> [Required task]:
Present the lines below as a Markdown table with the columns "No." and "Line", numbering each row and leaving out any blank lines.

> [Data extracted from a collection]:

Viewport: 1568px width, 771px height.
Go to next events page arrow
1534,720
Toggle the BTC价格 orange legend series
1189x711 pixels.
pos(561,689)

> [Solution]:
| No. | Line |
|---|---|
| 1 | Viewport: 1568px width, 771px height. |
| 2 | Go to next events page arrow |
| 3 | 1534,720 |
| 4 | Toggle the BTC价格 orange legend series |
| 5 | 1189x711 pixels. |
| 6 | pos(561,689) |